Il simulacro che di più e meglio testimonia la devozione dei settempedani per il proprio Patrono è di certo il busto reliquiario in argento, realizzato nel 1659 dall’orafo Santi Lotti a Roma, che sarà esposto in questi giorni di festa alla venerazione dei settempedani.
Proprio a questo manufatto è riferito l’epiteto dialettale “San Sivirì d’argento”, contenuto in blasoni popolari di ogni tipo. È familiare a tutti i settempedani, perché viene portato in solenne processione da quasi quattro secoli per le vie della città nella ricorrenza patronale il giorno 8 giugno.
Il busto attualmente è l’unico simulacro scultoreo del Patrono tra tante opere bidimensionali, pittoriche o a stampa; ad esso, almeno in tempi recenti, mai nessuno ha dedicato uno studio approfondito. Una ricerca che ho compiuto tre anni fa mi ha portato a fare un’importante scoperta, o meglio, a ri-scoprire qualcosa di cui si era evidentemente persa la memoria.

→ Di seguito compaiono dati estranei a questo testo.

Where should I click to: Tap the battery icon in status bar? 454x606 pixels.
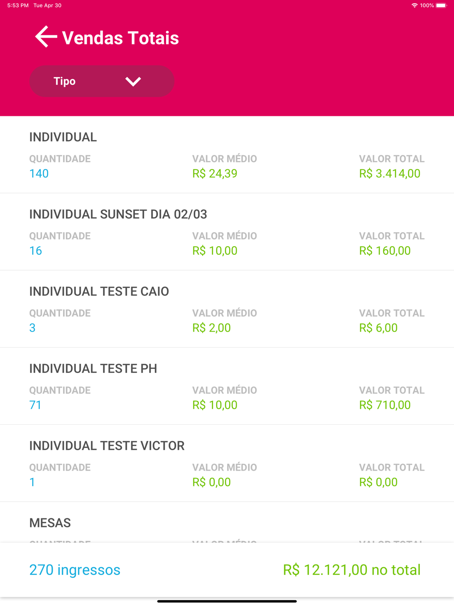[442, 5]
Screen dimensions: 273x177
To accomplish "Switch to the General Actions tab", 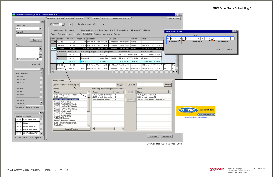I will [33, 107].
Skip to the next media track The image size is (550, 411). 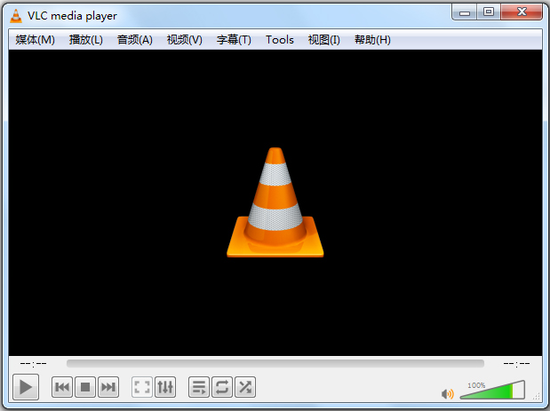tap(108, 387)
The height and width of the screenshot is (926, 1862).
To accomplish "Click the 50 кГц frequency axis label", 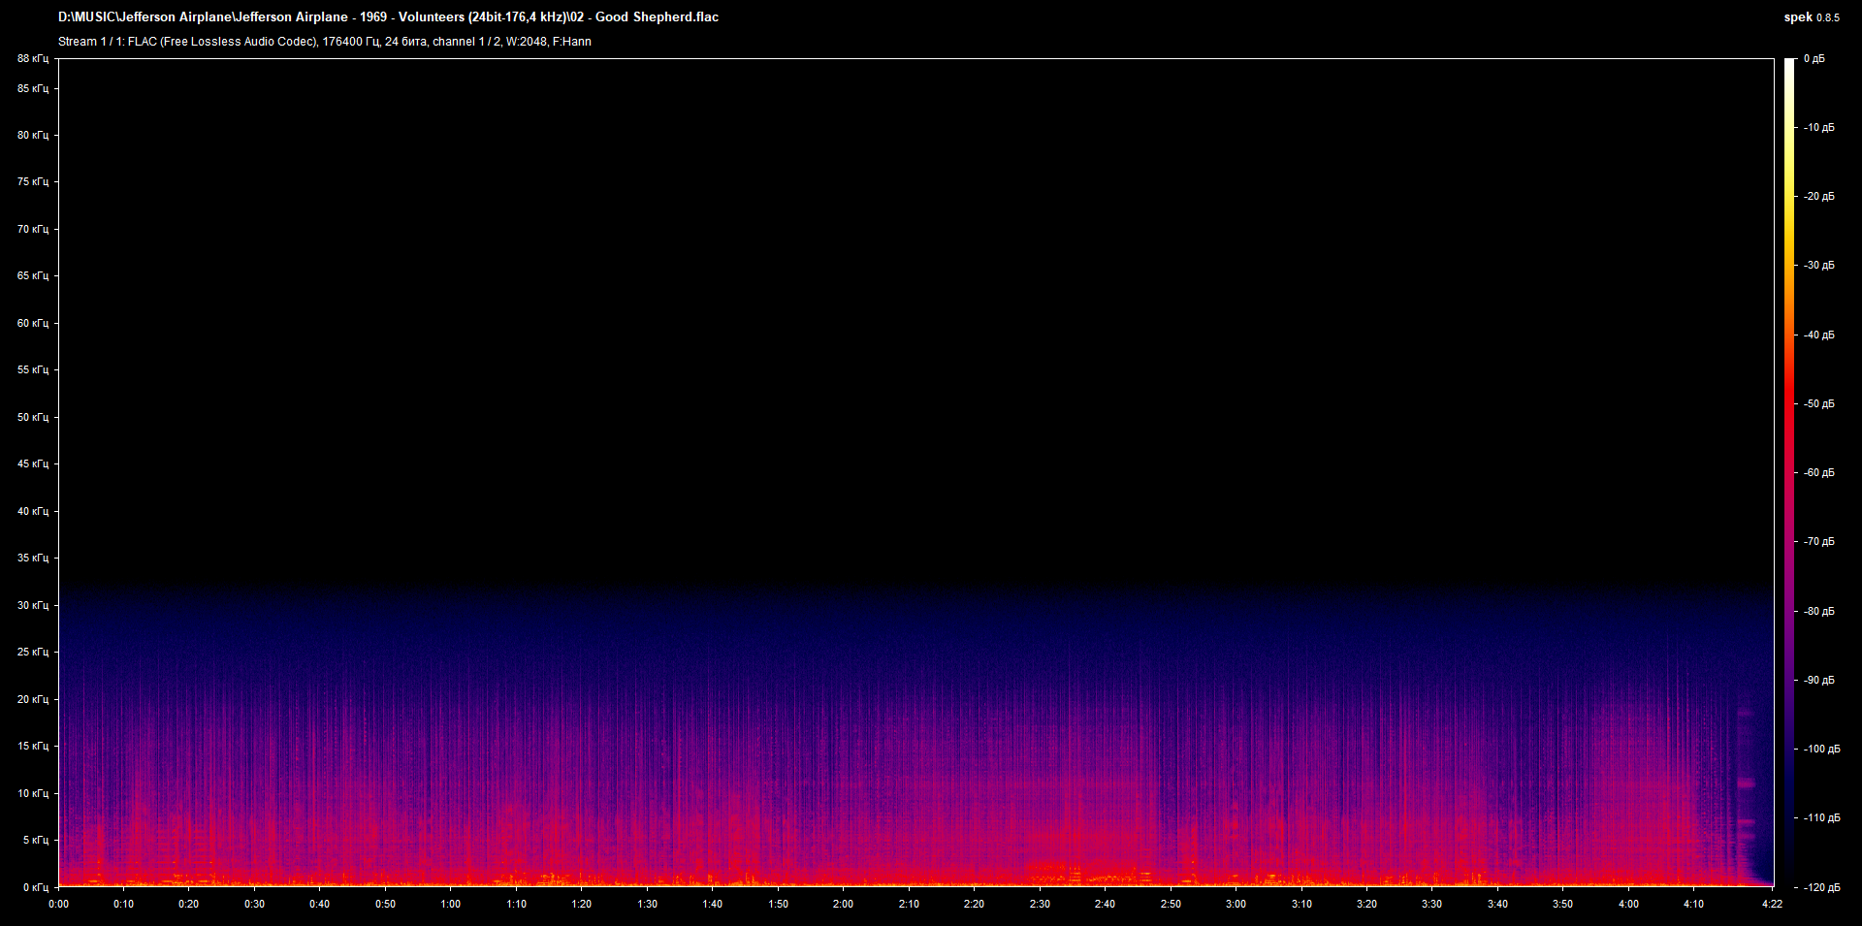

Si tratta della riscoperta di quello che fu l’originale basamento della scultura, da tempo dimenticato e, a mio avviso, meritevole invece di tutt’altra considerazione.

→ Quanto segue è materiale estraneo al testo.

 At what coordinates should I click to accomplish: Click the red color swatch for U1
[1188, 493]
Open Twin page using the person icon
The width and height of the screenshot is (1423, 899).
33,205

Sappiamo dai documenti d’archivio che il busto reliquiario – per il quale fu fatta una grande colletta cittadina e che, è bene sottolinearlo, è di proprietà della municipalità – per mancanza di soldi rimase incompiuto; scrive il conte Severino Servanzi Collio che l’antica nuvolata di base, “che era ben disegnata, e meglio eseguita” si “dovette intagliare in legno, non essendovi mezzi per continuare il lavoro in argento”. Solo due secoli dopo, nel 1823, grazie a un legato testamentario di Pietro Paolo Tardoli che coprì la gran parte della spesa, si poté completare la realizzazione del grande reliquiario con un basamento d’argento, ritenuto ai tempi più consono alla dignità dell’opera.

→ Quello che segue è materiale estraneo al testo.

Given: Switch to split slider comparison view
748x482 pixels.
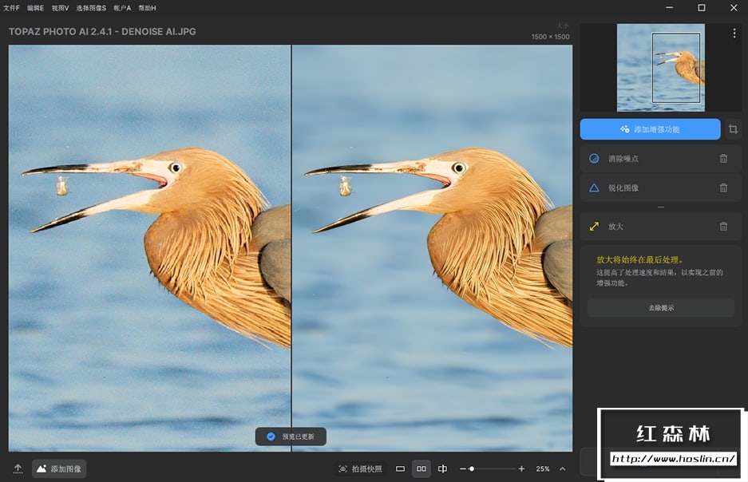Looking at the screenshot, I should (442, 469).
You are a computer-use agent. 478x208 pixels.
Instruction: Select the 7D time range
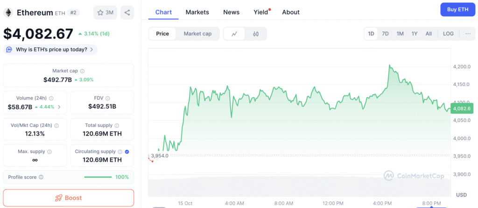(385, 34)
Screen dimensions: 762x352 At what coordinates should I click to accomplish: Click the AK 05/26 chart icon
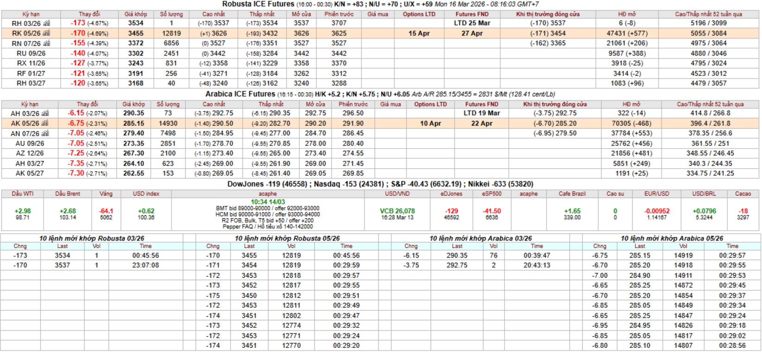45,124
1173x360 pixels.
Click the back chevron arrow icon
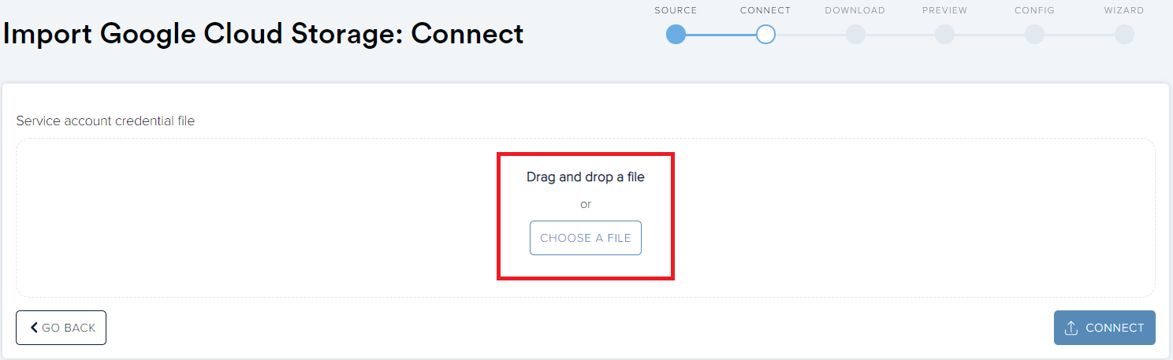coord(34,328)
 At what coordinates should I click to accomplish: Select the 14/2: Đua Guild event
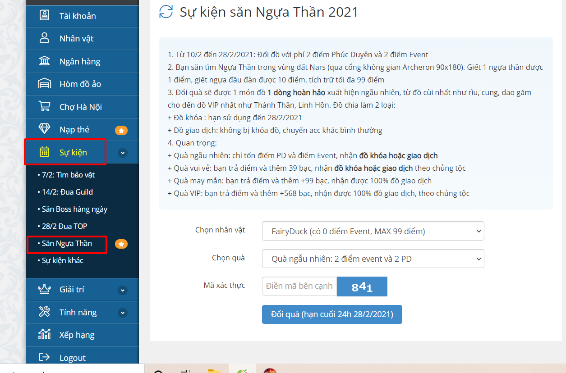67,192
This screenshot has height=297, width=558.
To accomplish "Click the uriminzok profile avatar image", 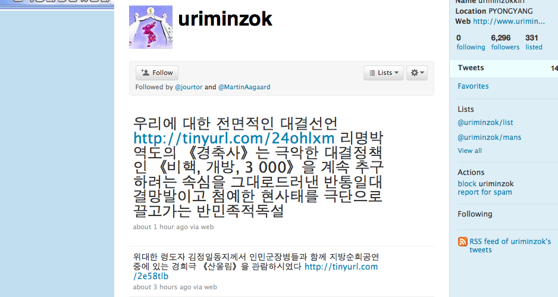I will pos(151,27).
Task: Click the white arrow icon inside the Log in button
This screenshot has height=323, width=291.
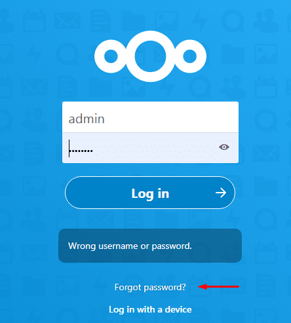Action: coord(221,193)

Il più povero stilobate ligneo finì relegato per quasi due secoli nella sagrestia della cattedrale e infine dimenticato. Negli ultimi anni era stato impiegato per gli usi più disparati: da sostegno per faretti a portavaso.
Ad osservarlo bene, non si può non rilevare che il basamento originale del busto di recente individuato è lavoro scultoreo di notevolissima qualità, composto da teste di cherubino dorate che fluttuano su una massa di nubi con argentatura superficiale. In effetti la nuvolaglia ottocentesca appare rigida e mal si fonde con la dinamica composizione tipicamente barocca della figura del santo, meglio valorizzata dal basamento ligneo, che doveva conferire, a mio avviso, anche maggior slancio verticale alla figura. È di forma sostanzialmente ellittica e presenta due maniglie in ferro alle estremità dell’asse maggiore.
Essendo molto rovinato dal tempo, attaccato da tarli e con molte rotture, è attualmente nei laboratori dell’Istituto di Restauro delle Marche a Montecassiano dove è oggetto di opere conservative che ce lo restituiranno presto in migliori condizioni. Speriamo che poi venga conservato con maggiore attenzione cura in un luogo dove se ne possa anche osservare l’eccellente qualità.